* [WHAT YOU NEED TO DO]
Find how many lines below hold "accomplish", and give that number as the entire answer.

[Records from a dataset]
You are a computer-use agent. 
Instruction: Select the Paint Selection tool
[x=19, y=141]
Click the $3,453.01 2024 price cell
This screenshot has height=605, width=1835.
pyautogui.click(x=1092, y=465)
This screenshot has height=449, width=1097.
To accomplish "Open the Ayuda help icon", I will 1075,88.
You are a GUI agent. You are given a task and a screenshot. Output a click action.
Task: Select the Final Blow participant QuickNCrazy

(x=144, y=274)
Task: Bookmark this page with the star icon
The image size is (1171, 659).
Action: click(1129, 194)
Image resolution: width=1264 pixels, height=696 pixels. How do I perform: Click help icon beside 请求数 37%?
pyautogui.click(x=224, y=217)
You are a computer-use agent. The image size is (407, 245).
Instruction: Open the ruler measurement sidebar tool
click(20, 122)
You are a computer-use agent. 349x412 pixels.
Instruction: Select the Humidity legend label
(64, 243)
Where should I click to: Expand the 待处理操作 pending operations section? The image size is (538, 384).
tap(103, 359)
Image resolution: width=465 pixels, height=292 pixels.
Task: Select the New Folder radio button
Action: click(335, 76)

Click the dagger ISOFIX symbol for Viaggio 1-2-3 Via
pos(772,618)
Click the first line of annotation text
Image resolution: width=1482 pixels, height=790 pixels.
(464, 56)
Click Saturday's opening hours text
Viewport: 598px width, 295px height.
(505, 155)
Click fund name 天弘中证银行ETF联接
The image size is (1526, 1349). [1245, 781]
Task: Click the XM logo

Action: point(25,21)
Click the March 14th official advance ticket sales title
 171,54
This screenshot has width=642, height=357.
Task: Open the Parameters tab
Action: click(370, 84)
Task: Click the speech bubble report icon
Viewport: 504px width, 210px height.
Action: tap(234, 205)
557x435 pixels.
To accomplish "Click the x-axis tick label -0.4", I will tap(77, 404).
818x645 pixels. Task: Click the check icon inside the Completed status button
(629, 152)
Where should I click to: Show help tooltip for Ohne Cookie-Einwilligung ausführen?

* [YOUR RESPONSE]
2